For his part, Vänskä secured playing of evident poise and refinement (this being the most classically scored of any of Shostakovich’s major orchestral works) from his Minnesota forces, thereby ensuring a viable balance with the cello as has not always been evident in this work at this venue. Weilerstein duly responded to the applause with a spirited reading of the ‘Gigue’ from Bach’s C major Suite (BWV1009).

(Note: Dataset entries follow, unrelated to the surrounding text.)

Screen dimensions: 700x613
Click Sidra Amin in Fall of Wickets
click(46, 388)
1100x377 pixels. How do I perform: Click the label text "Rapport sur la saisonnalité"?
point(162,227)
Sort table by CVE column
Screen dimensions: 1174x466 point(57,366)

Vänskä has been intent on ringing the changes when it comes to performing Bruckner. For his Proms account of the Third Symphony a decade ago, he opted for the 1877 version with the 1876 imprint of the Adagio; for the Fourth Symphony he chose the 1888 revision, itself recently issued in a new edition by Benjamin Korstvedt. This was the version most often heard as the symphony made its way into the repertoire over the first half of the twentieth century (to be superseded by the 1880 score as edited by either Haas or Nowak): given that the original 1874 version has been coming into its own, there is no reason why that of 1888 should not be reassessed. How one responded to Vänskä’s performance depends largely on how one responds to this version: as another attempt by Bruckner to find the most suitable context for his music, or as a sell-out that was all but forced on him by Ferdinand Löwe and the Schalk brothers. Certainly Vänskä’s rendering of the music’s formal evolution in terms of incisively dovetailed blocks rather than majestically rolling paragraphs was right for the formal continuity pursued here, while a tendency to short-windedness and over-inflection was doubtless in keeping with the detailed expression markings of this edition.

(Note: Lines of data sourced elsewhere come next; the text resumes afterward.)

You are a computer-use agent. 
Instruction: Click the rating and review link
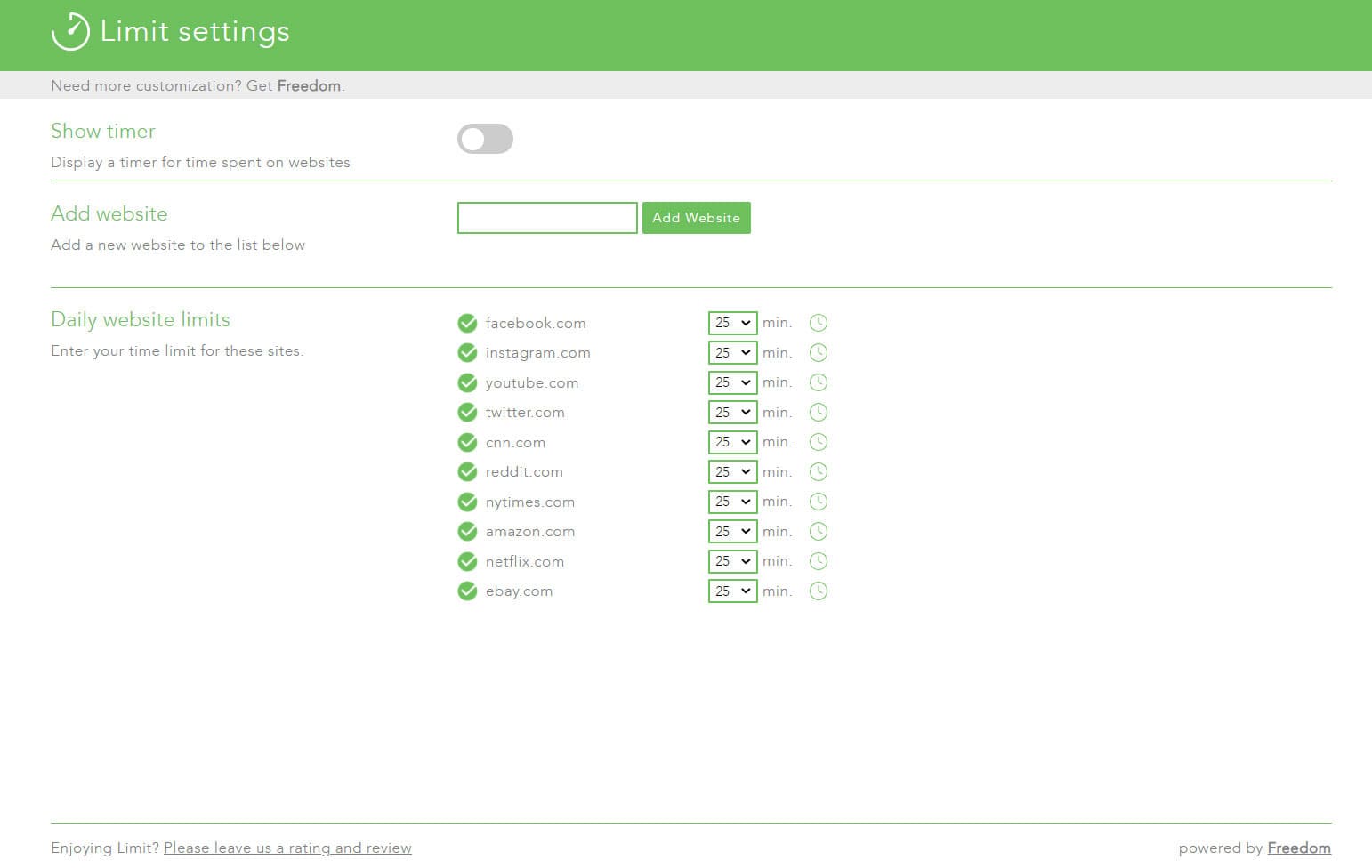287,848
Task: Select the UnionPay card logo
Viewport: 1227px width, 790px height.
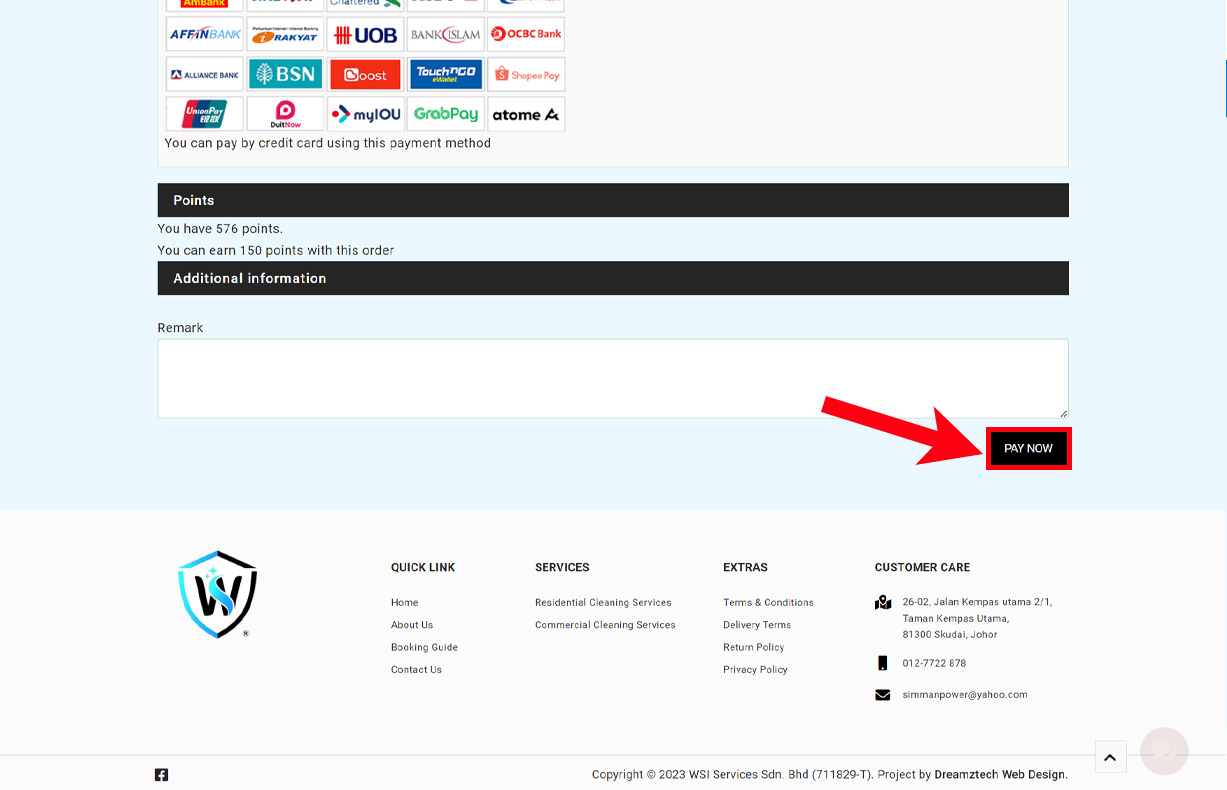Action: [x=205, y=114]
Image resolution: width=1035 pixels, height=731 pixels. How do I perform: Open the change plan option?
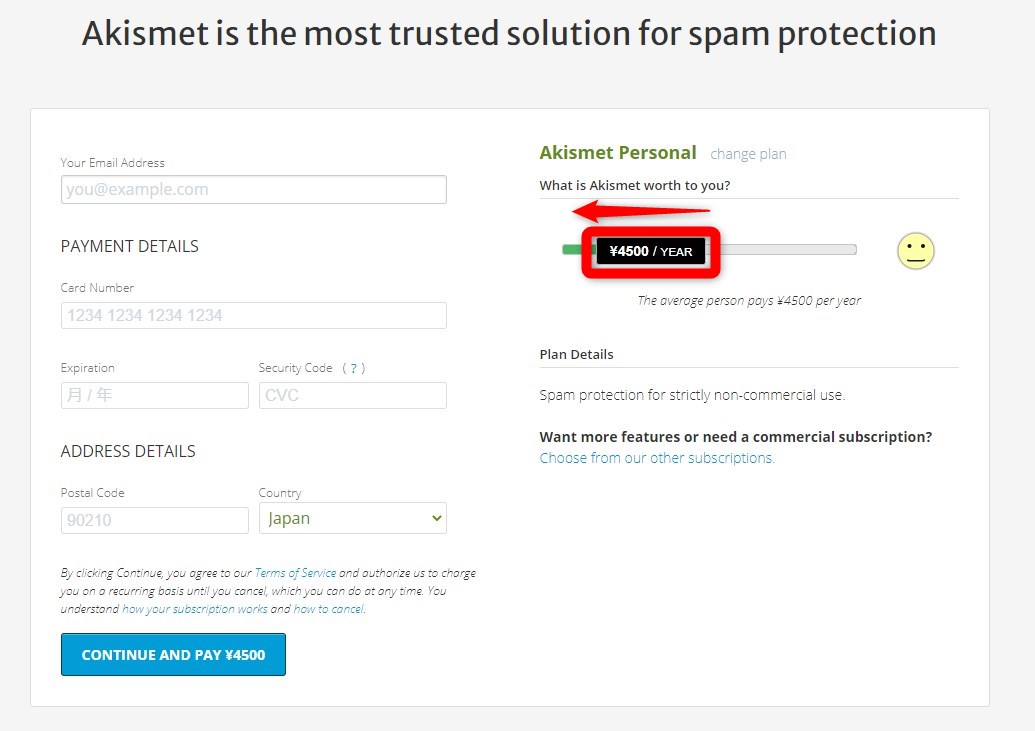pyautogui.click(x=748, y=153)
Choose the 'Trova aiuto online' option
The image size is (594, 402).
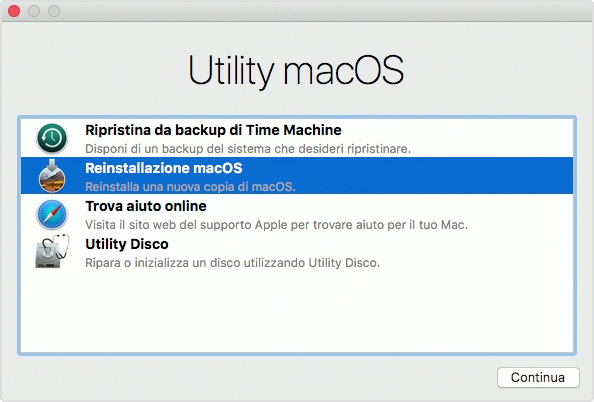146,206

In the first two movements, the musical content remains that of the more familiar 1878/80 version – though myriad alterations to texture and dynamics dilate the strongly defined contrasts such as Bruckner had earlier been at pains to achieve. As a result the first movement seemed smaller in its formal dimensions and cramped in its tonal perspective, while the slow movement felt less a subtle play on march-rhythm than an ungainly intermezzo lacking mystery and repose. Similarly evened-out, the scherzo is given a quiet transition into its trio and a hefty cut made in its reprise, before ending on a crass perfect cadence. The finale loses the recall of its first subject in the reprise, and then the climax of the second subject is reined-in to avoid pre-empting a coda that features two soft cymbal clashes on its way to an apotheosis in which the salient motifs are given yet another configuration.

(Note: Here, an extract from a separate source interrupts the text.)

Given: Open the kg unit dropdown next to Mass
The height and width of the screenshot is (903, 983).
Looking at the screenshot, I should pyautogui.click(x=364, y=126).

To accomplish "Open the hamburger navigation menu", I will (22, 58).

Throughout the performance, Vänskä steered the musicians with a clear sense of where the music is headed (if he has conducted other versions of this piece, there was no tentativeness or indecision here) though – unlike other conductors this season – he made no attempt to stem or control applause between movements, while a two-minute pause before the finale as the lead-cellist replaced a string could surely have been avoided by a simple ‘instrument swap’. This remained a characterful and mostly convincing performance of a version that numerous Brucknerians had clearly travelled to hear. Yet it is hard to believe that this revision – as with that of the often-heard 1889 version of the Third Symphony – was intended as a final statement of intent rather than to placate the convictions of others: the 1888 Fourth being best appreciated in terms of Bruckner’s struggle for acceptance.